This morning, Piper Jaffray analyst Gene Munster announced that the line at Apple's
(NASDAQ:AAPL) Fifth Avenue flagship store in New York City was the longest it had ever been on the day of an iPhone launch. To get their hands on the new high-end, fingerprint-scanning 5S or the colorful, cheaper 5C, 1,417 people were in line at the store at 8 a.m. ET. According to Munster, that is a full 83% longer than the line for the iPhone 5 at the same time on September 21, 2012.
Munster is known for following Apple closely, so naturally he has tallies for other iPhones. In 2008, the iPhone 3G attracted a line of 549 eager shoppers; in June 2010, the iPhone 4 attracted 1,300 people.
The higher numbers could be attributed to the fact that Apple did not offer pre-orders for either the 5S or the 4 (the new 5C, however, was available for pre-order). The 5S faces supply constraints, as its powerful A7 64-bit chip and fingerprint scanner are likely more difficult to produce than the technology for the 5C.
Even more scarce is the gold version of the iPhone 5S, which is proving to be the most popular of the new iPhone offerings. The 5S became available to order online this morning as well; within minutes, the delivery date for the Gold iPhone 5S was simply "October." According to the Wall Street Journal
, Apple has already asked its suppliers to increase production of the gold-colored models by one-third.
In another report
, the Wall Street Journal
quoted Lian Jiyu, a 25-year-old TV station worker who was waiting in line in Beijing. Said Jiyu, "I don't care what's inside the device. Chinese people like gold." Obviously, everyone else does, too.
It's probably good that consumers like Jiyu "don't care what's inside the device," as the consumer tech repair website iFixit got its hands on a 5S, opened it up, and found no major changes besides, of course, the A7 processor and the fingerprint scanner.

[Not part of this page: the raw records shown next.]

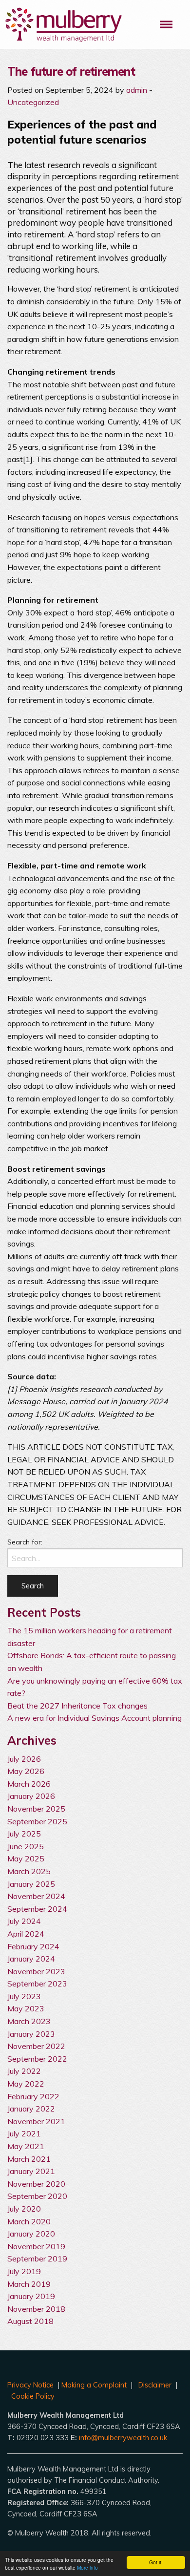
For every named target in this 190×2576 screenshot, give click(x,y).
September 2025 (37, 1821)
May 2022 (25, 2084)
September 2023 (37, 1983)
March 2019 (29, 2284)
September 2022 (37, 2059)
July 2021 (24, 2133)
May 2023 (25, 2008)
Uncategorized (33, 102)
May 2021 (25, 2146)
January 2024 (31, 1959)
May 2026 (25, 1771)
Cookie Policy (33, 2396)
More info (87, 2567)
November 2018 (36, 2309)
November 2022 (36, 2046)
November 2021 (36, 2121)
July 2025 (24, 1833)
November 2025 (36, 1809)
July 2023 (24, 1996)
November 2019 (36, 2246)
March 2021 (29, 2159)
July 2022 (24, 2071)
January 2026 (31, 1796)
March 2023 (29, 2021)
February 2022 (33, 2096)
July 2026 (24, 1759)
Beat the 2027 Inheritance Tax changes (77, 1705)
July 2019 (24, 2271)
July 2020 (24, 2209)
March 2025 (29, 1871)
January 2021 (31, 2171)
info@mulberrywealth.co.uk (123, 2437)
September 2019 (37, 2258)
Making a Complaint (94, 2385)
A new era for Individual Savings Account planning (94, 1718)
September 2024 (37, 1909)
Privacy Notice (30, 2385)
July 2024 (24, 1921)
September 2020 (37, 2196)
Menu (166, 24)
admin (136, 90)
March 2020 (29, 2221)
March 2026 (29, 1784)
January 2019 (31, 2296)
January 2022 (31, 2108)
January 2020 (31, 2233)
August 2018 (30, 2321)
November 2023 (36, 1971)
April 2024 (25, 1934)
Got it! (156, 2562)
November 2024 (36, 1896)
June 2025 (25, 1846)
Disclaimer (154, 2385)
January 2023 (31, 2034)
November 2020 (36, 2184)
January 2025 (31, 1884)
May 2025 (25, 1858)
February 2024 (33, 1946)
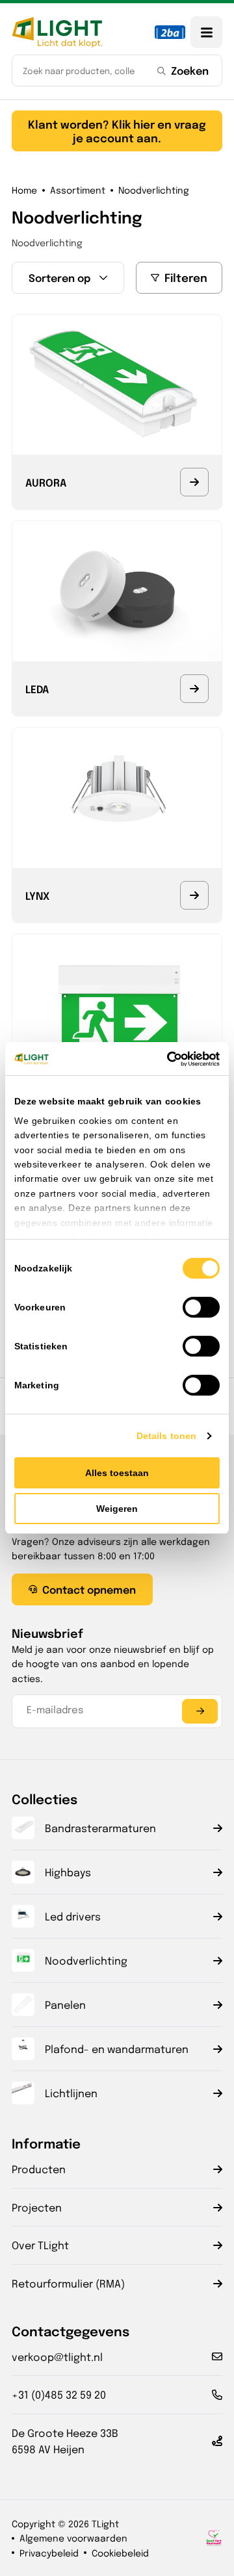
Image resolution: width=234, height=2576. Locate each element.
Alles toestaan (117, 1473)
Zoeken (190, 70)
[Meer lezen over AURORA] (194, 482)
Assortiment (77, 190)
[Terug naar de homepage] (57, 32)
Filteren (185, 277)
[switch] (201, 1307)
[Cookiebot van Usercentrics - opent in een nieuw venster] (166, 1059)
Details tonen (166, 1436)
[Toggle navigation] (206, 32)
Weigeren (117, 1508)
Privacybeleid (49, 2552)
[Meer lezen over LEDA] (194, 688)
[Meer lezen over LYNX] (194, 895)
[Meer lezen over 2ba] (170, 32)
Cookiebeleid (120, 2552)
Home (24, 190)
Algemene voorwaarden (73, 2538)
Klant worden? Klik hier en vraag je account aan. (117, 130)
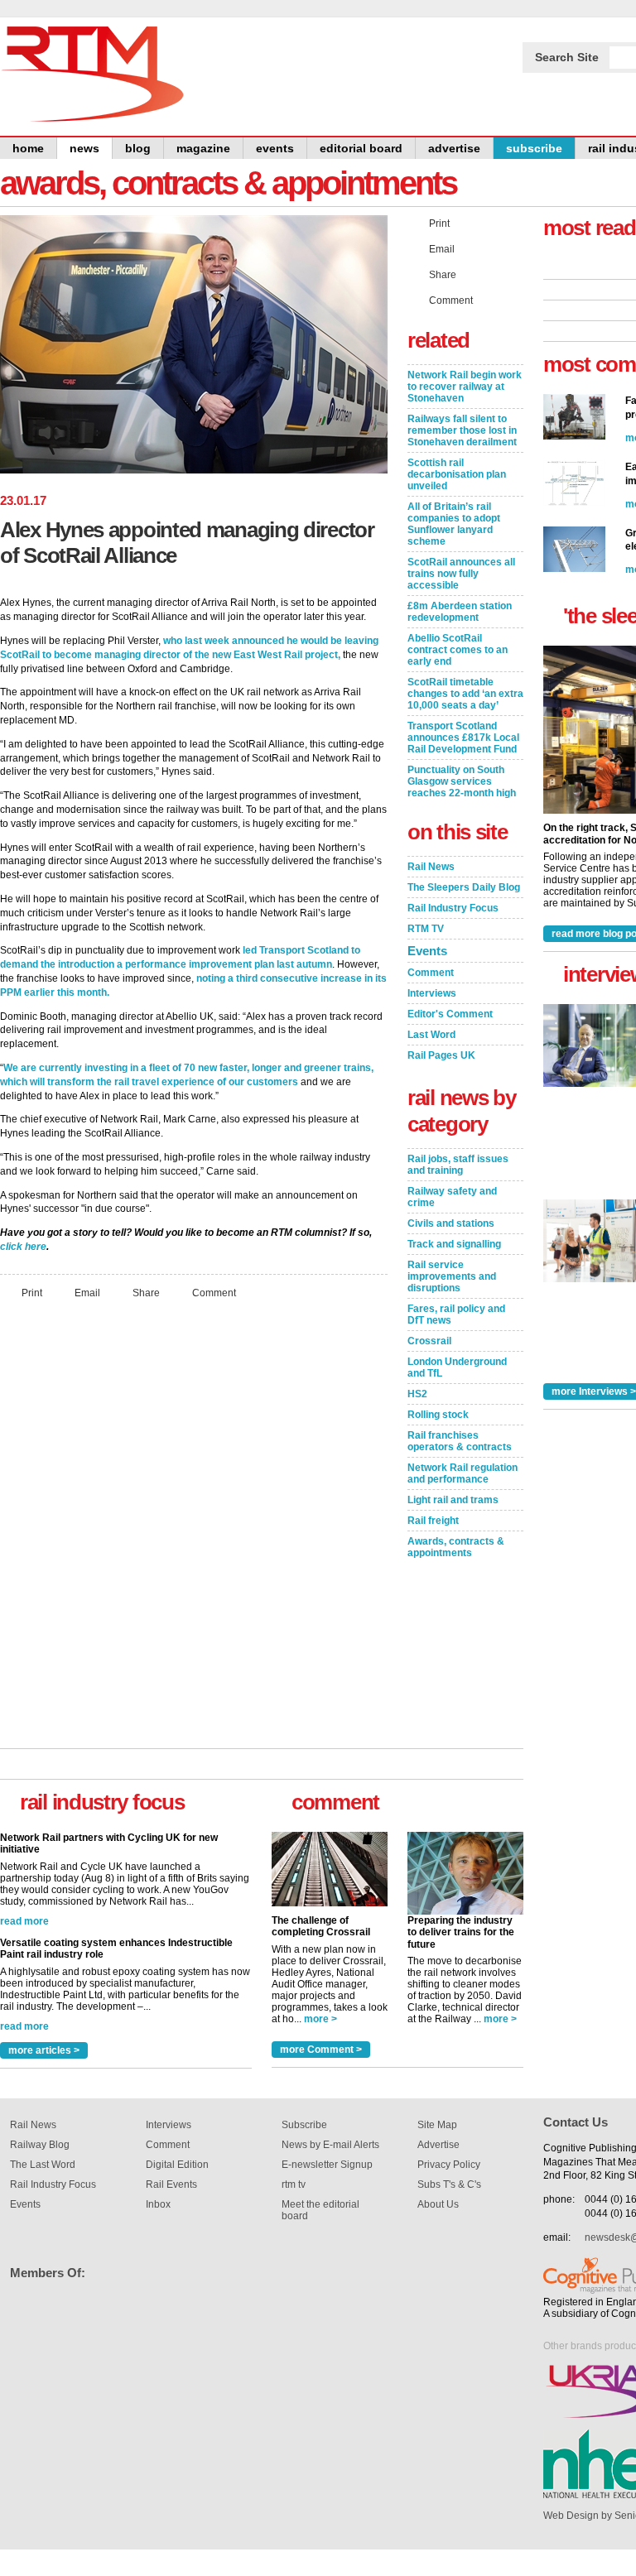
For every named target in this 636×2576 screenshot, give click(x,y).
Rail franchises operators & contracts (459, 1441)
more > (320, 2019)
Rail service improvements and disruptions (451, 1276)
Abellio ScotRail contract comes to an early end (457, 649)
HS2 (417, 1394)
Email (87, 1292)
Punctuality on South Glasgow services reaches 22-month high (461, 781)
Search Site (567, 57)
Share (146, 1292)
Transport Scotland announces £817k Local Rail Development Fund (463, 737)
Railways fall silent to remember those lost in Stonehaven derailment (462, 430)
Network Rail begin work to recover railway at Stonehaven (464, 386)
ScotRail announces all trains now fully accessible (461, 573)
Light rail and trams (453, 1500)
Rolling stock (438, 1414)
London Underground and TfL (457, 1367)
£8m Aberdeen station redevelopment (459, 611)
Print (32, 1292)
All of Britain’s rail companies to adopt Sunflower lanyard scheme (453, 524)
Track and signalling (454, 1244)
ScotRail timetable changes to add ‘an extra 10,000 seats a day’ (465, 693)
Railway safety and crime (452, 1197)
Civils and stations (450, 1223)
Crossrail (429, 1341)
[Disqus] (194, 1531)
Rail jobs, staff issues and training (457, 1164)
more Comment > (321, 2049)
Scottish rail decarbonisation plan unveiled (456, 474)
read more (24, 1921)
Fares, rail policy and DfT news (456, 1314)
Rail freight (433, 1520)
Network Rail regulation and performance (462, 1473)
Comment (214, 1292)
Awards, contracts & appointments (455, 1547)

But if the 5S is proving its popularity with a very strong and encouraging opening, the 5C is debuting more modestly. It began on Wednesday, when the The Guardian
reported that preorders for the 5C were only a mere (and perhaps shocking) one-tenth of what was expected. Jumping back across the pond, Benzinga's Louis Bedigian was at the Somerset Collection mall in Troy, Michigan, for the launch, where he reported, "No one in line would admit to buying an iPhone 5C." Of course, that could simply be because the 5C is available online and ships within one to three business days, so why join a queue?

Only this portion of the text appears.